Interview with Scarlett Chaos aka Essin’Em
I promised that I’d be trying to get all aspects of the ethical porn making world and so far I’ve mostly focused on those who run things, but now I’d like to focus on someone who has spent some time in front of the camera and is now just starting to shoot porn as well.
Essin’Em is best known for her sex blogging and sex education, but did you know that she’s also made porn as Scarlett Chaos? She’s a super awesome subject for this article because of her varied background. All of her experiences and activism really lend themselves to the creation of ethical pornography. Plus she’s just sweet as pie.
Garnet Joyce: How did you decide to start performing in porn and why do you continue?
Scarlett Chaos: I have always been a performer/bit of a ham; I’ve been doing theater since I was 5. As I delved more into the sexuality field, it always seemed like something that might interested me at some point. However, as a chubby queer with red hair and tattoos, I always figured that no one (aside from my partners) would want to see me naked, and that I certainly wouldn’t get paid to shoot. Then, at Pornotopia in New Mexico in November 2008, I saw Crash Pad excerpts on the big screen. I had heard of them, yes, but just seeing them and their gender/body diversity made me quickly fall in love. I applied to be a model that night, and shot a few months later.
I’m actually no longer working in front of the camera. I live in AZ currently (although hoping to head back to CO soon), and there aren’t many ethical/sex-positive porn opportunities. Additionally, between working a full time job, and maintaining my blog, I don’t have a lot of free time to visit places that can shoot. That said, I’m now rocking out behind the camera. I just filmed 4 episodes for Shine’s Point of Contact, and am shooting a couple shortly for GoodDykePorn. Should the right chance come along for me to be on screen again, I’d probably take it, but for now, I think director/videographer works best for me.
GJ: What companies have you worked for? What inspired you to work with these companies specifically?
GJ: How do you define ethical pornography?
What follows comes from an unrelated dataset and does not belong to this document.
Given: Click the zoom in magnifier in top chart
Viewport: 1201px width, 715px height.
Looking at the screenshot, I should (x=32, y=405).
SC: Ethical pornography is when everyone involved (usually the actors, but also the crew) gets their input involved, where everyone is comfortable with what is happening, and where everyone is adequately compensated for their work. This means that the actors should at least partially get to dictate who they are shooting with (at least gender/orientation), what type of sex is happening (oral, anal, vaginal, toys, kink, etc) to whom, and are given the options to discuss having barriers. It seems pretty simple, yes? Unfortunately, many companies don’t tell people who they are shooting with until the day of, or hire someone for a girl/girl scene, and then when they show up, tell them they have to do an anal scene, or they’re fired. Barriers are almost never brought up in much mainstream porn.
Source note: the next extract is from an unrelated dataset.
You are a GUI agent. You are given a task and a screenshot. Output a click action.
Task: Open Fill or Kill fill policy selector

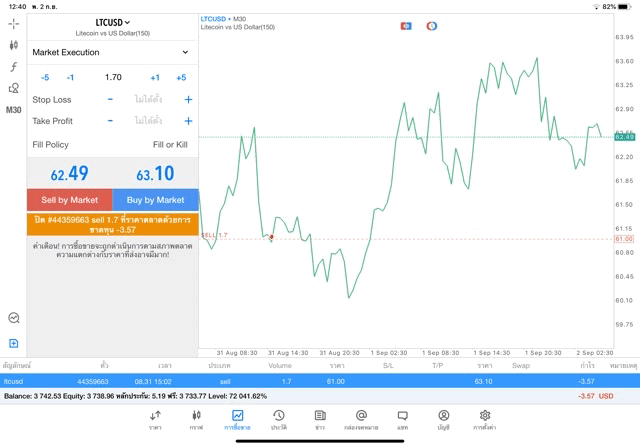pyautogui.click(x=170, y=145)
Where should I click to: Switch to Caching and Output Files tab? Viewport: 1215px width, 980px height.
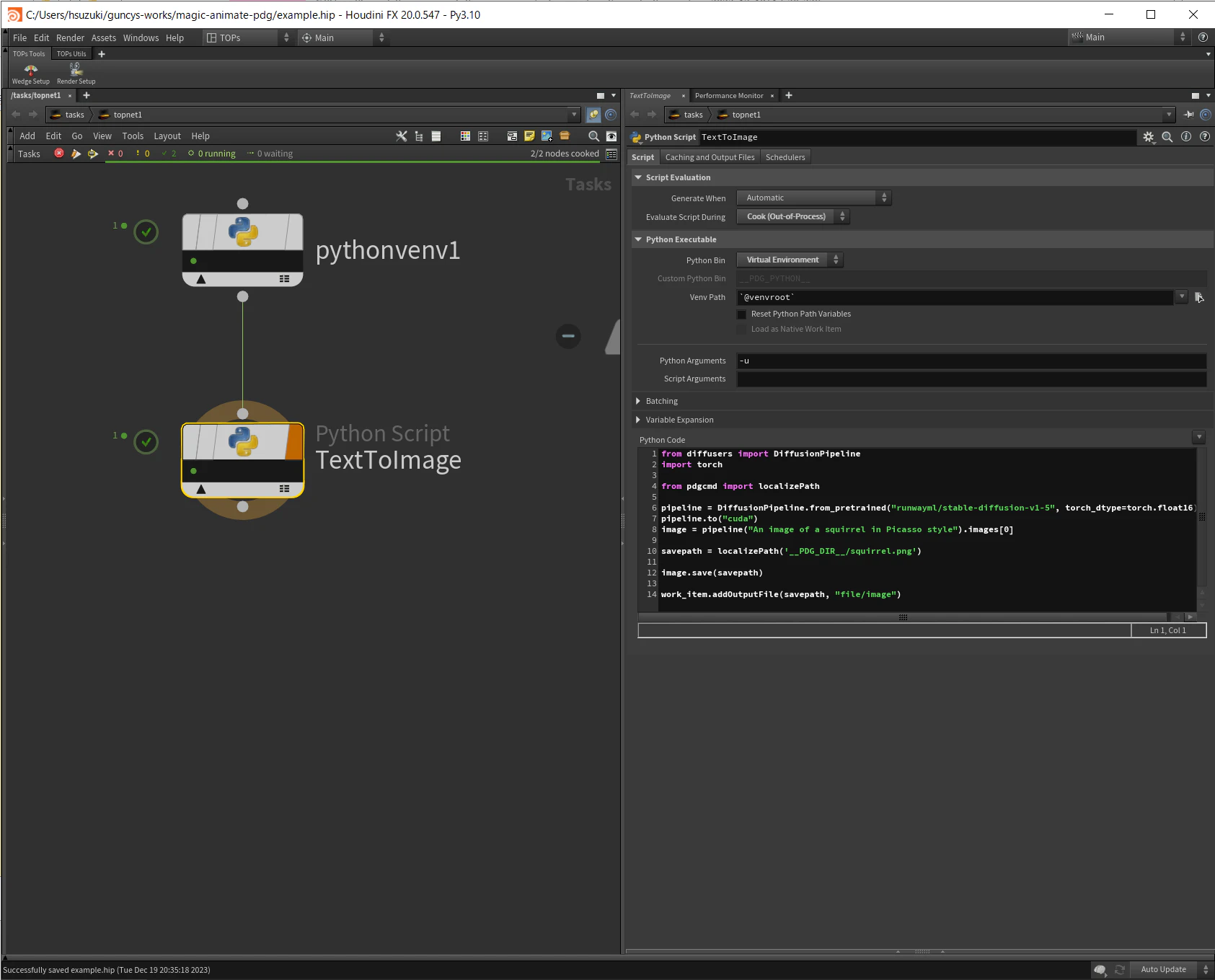pyautogui.click(x=710, y=157)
That said, I don’t feel ethical pornography has to have a queer or feminist bent (although much of current ethical porn happens to). Ethical means treating everyone in a fair and respectful manner. It means listening to talent, and respecting limits/needs/etc. It means not lying, half-truth-ing or purposely deceiving people. Ethical porn is hot because you know the people in it are really enjoying the sex they are having, and not solely putting on a show of pleasure.
GJ: Have all of the companies that you’ve worked with been ethical? What kinds of standards have they followed? Was there anyone you thought was unethical (no need to include names)? How was working for them different and do you plan on working for them again?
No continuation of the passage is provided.